START Input
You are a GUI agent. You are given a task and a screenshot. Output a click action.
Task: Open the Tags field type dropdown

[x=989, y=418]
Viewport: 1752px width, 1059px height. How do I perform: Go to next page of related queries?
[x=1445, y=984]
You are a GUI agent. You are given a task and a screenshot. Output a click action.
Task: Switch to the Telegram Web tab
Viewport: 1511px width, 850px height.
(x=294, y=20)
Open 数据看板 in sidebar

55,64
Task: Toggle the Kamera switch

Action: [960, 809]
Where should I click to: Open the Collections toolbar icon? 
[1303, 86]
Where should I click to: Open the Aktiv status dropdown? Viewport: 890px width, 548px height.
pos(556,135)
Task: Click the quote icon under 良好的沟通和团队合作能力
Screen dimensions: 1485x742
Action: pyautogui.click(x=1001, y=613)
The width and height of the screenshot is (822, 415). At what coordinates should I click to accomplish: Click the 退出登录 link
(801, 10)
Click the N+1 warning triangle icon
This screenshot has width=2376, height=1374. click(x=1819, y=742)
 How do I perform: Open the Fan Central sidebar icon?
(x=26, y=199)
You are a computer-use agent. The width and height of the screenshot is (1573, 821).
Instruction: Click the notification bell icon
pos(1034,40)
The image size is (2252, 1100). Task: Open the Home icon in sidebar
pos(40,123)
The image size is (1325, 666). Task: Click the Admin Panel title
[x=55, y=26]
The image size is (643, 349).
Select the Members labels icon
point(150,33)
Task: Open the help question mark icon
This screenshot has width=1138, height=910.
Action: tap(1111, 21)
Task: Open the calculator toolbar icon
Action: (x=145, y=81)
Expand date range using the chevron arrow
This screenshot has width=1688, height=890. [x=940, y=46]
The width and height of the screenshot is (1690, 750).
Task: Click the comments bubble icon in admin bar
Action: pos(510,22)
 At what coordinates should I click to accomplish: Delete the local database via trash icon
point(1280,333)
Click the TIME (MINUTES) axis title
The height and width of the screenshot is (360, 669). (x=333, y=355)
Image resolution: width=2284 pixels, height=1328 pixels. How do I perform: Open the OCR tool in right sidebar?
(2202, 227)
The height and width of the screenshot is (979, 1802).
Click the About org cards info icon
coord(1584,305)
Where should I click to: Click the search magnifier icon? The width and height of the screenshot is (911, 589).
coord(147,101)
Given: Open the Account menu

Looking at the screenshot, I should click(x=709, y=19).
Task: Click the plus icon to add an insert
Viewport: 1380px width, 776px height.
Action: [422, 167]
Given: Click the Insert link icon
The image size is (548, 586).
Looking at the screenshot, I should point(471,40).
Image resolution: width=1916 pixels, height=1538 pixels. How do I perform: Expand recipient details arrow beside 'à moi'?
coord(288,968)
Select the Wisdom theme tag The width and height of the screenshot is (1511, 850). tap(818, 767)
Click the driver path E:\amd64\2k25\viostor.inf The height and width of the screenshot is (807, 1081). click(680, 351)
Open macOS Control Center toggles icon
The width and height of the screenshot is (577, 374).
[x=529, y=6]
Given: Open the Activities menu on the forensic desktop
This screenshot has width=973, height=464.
END Input
Task statement
Exactly the lines from the one that holds "Click the About org cards info icon" through the final line of the records above should be written out, and only those.

Finished exercise
Click the About org cards info icon
coord(1584,305)
Where should I click to: Click the search magnifier icon? The width and height of the screenshot is (911, 589).
coord(147,101)
Given: Open the Account menu

Looking at the screenshot, I should click(x=709, y=19).
Task: Click the plus icon to add an insert
Viewport: 1380px width, 776px height.
Action: [422, 167]
Given: Click the Insert link icon
The image size is (548, 586).
Looking at the screenshot, I should point(471,40).
Image resolution: width=1916 pixels, height=1538 pixels. How do I perform: Expand recipient details arrow beside 'à moi'?
coord(288,968)
Select the Wisdom theme tag The width and height of the screenshot is (1511, 850). tap(818, 767)
Click the driver path E:\amd64\2k25\viostor.inf The height and width of the screenshot is (807, 1081). click(680, 351)
Open macOS Control Center toggles icon
The width and height of the screenshot is (577, 374).
[x=529, y=6]
Given: Open the Activities menu on the forensic desktop
This screenshot has width=973, height=464.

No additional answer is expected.